Faut-il euthanasier l’anaphore ?

La question de la fin de vie est extrêmement délicate même si la médecine s'évertue à en repousser les limites, il est parfois déraisonnable de s'obstiner, il en est des êtres humains comme de certaines figures de style.
Nous avons voulu à l'heure du bilan provisoire de notre bien-aimé président faire un examen clinique sommaire de l'état de santé de l'anaphore hollandaise dont la naissance fut célébrée dans la liesse par le peuple de gauche en mai 2012.
Par convention et pour ne pas risquer de lasser le lecteur, fut-il socialiste, nous condenserons aux maximum les vers de ce poème lyrique, ainsi "Moi président de la République, je ferai en sorte que mon comportement soit en chaque instant exemplaire" deviendra " Moi président , comportement exemplaire".
Examinons ensemble le neuvième vers de ce refrain "Moi président, code de déontologie pour les ministres" force est de constater que la charte mise en place s'est montrée aussi efficace qu'un cautère sur une jambe de bois après l'affaire Cahuzac et la surinfection Thévenoud.
Et pour plagier Edmond Rostand on pourrait dire à propos de cette tirade " « moi, monsieur, si j'avais un tel vers, Il faudrait sur le champ que je me l'amputasse ! »
Disséquons ensuite le dernier et l'un des plus longs que nous synthétiserons par" Moi président, hauteur de vue, impulsions et souci de proximité avec les Français" . Passons sur la hauteur de vue, il n'avait pas le gabarit d'un troisième ligne pour être au dessus de la mêlée, quant à la proximité avec les Français, il y a progressivement renoncé trouvant probablement les effusions de ses admirateurs excessives.
Pour être objectif, reconnaissons qu'il y avait dans cette déclaration d'intention également le souci de ne pas s'occuper de tout et s'il tient parole nous lui en saurons gré.
Nous nous garderons d'examiner à la loupe tous les composants de cette anaphore dont certains n'ont pas encore servi par manque de temps comme " Moi president, scrutin proportionnel" ou encore pour des raisons évidentes comme " Moi président, pas de collecte de fonds", ce serait fastidieux.
Nous avons du mal à imaginer quel mécène serait susceptible de miser actuellement un rond sur notre timonier, excepté peut être Pierre Bergé qui nous veut tellement de mal qu'il a prédit récemment sa réélection en 2017. Qu'avons-nous fait de si terrible pour mériter un tel châtiment ?

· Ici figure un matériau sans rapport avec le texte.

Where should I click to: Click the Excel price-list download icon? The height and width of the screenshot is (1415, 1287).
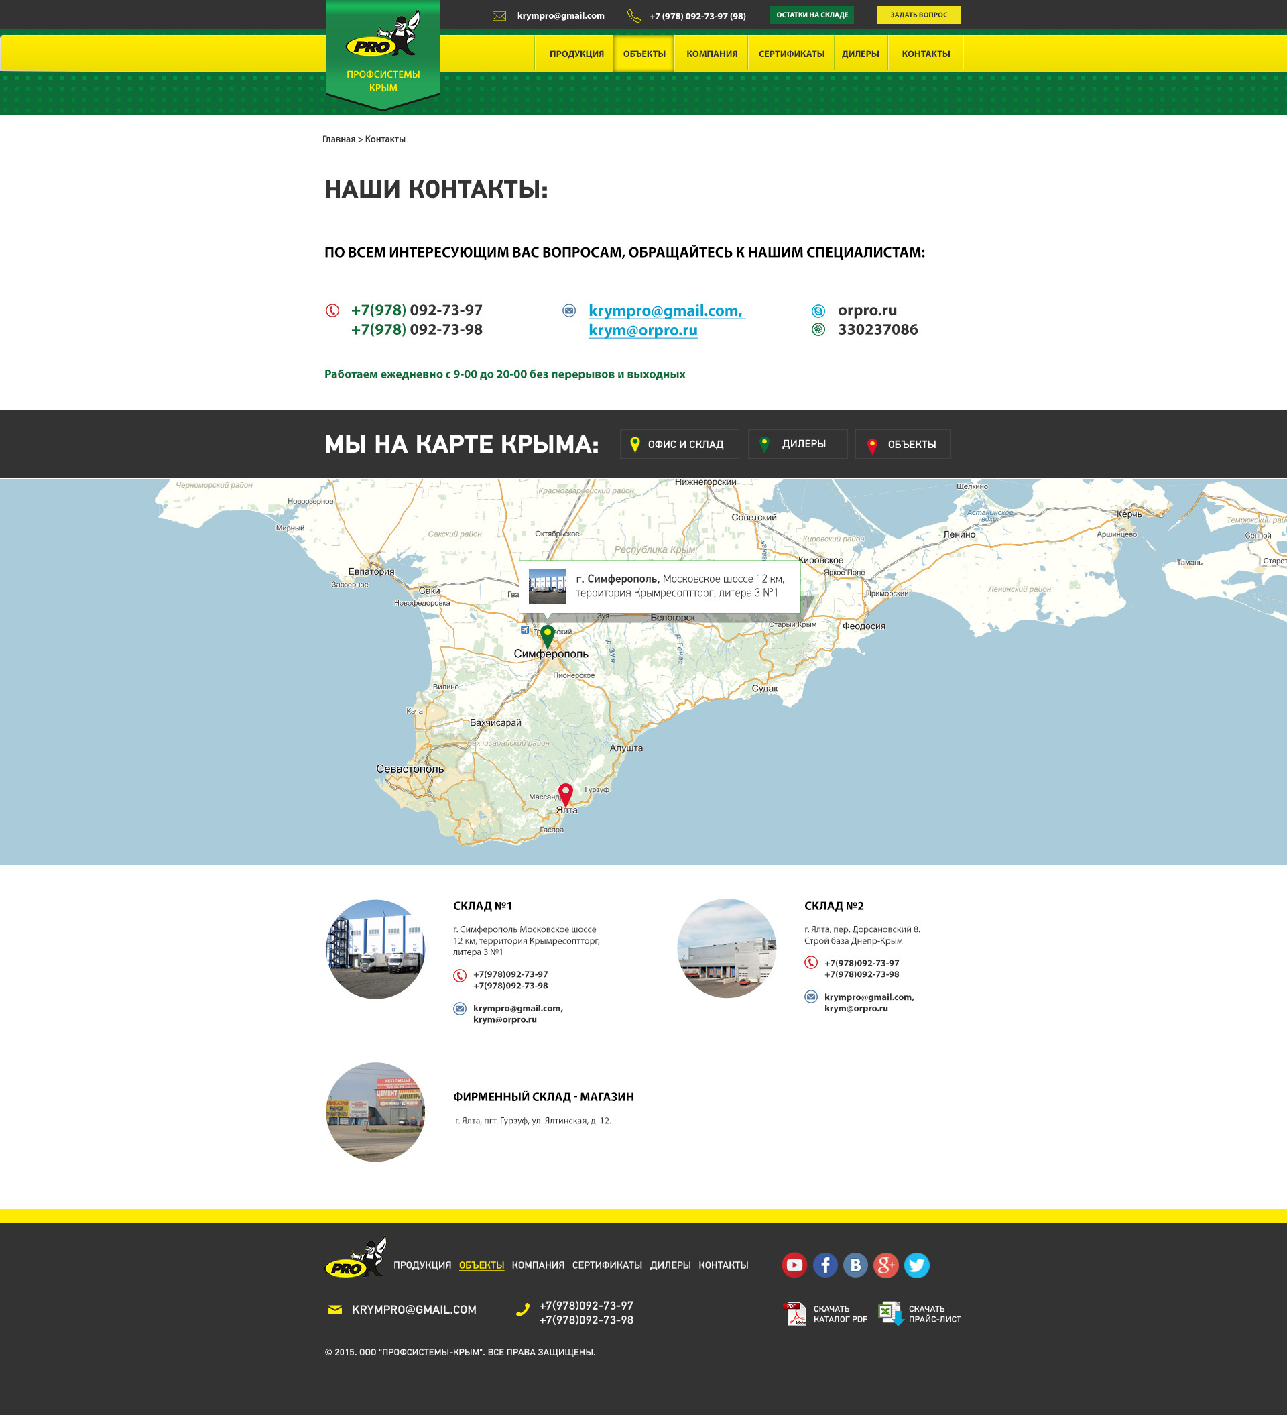click(891, 1313)
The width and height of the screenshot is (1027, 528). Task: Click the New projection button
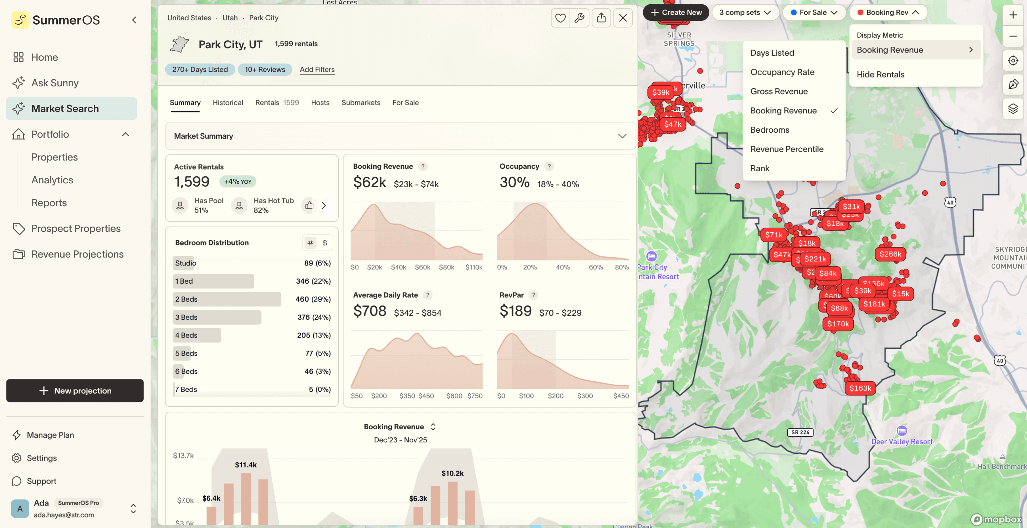[x=75, y=391]
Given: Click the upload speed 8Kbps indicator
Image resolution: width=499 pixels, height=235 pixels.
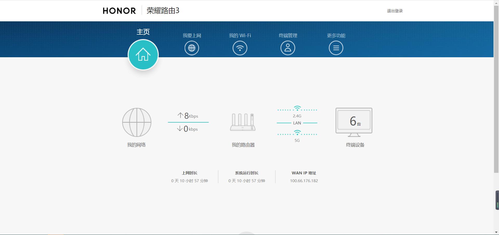Looking at the screenshot, I should coord(188,116).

Reste évidemment à ausculter la sixième anaphore, celle qui entre toutes avait provoqué l'enthousiasme d'une opinion lasse des dérives comportementales du tenant du titre d'alors racontées par le menu avec gourmandise par les gazettes conquises par la moralité exemplaire et socialiste, excusez la redondance, du challenger.

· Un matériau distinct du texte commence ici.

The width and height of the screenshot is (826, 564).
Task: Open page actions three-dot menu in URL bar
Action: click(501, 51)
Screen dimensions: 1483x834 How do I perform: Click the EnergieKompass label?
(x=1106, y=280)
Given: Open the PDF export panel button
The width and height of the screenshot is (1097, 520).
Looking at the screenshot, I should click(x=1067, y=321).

Patatras, lui président normal malgré ses précautions, sa prudence proverbiale, son sens de la mesure, son amour des pauvres parfois si excessif qu'il en arrive à en fabriquer de nouveaux, comment a-t-il pu élever son taux de testostérone au niveau de ses libidineux prédécesseurs ?
Son erreur originelle fut sans doute, dopé par les sondages, d'ajouter une notion de temps ("en chaque instant") à son comportement qu'il voulait exemplaire et de ne pas s'autoriser quelques moments d'égarements bien humains. C'était exiger beaucoup même d'un ancien secrétaire du Parti Socialiste.
Nous craignons que cette bévue dans ce sixième vers ne soit fatale à la structure globale de l'anaphore, en effet, toutes les autres lui sont plus ou moins liées, le constat est triste, l'anaphore se meurt, la question de l'euthanasie pourrait ne plus se poser, et faire place au temps de l'autopsie.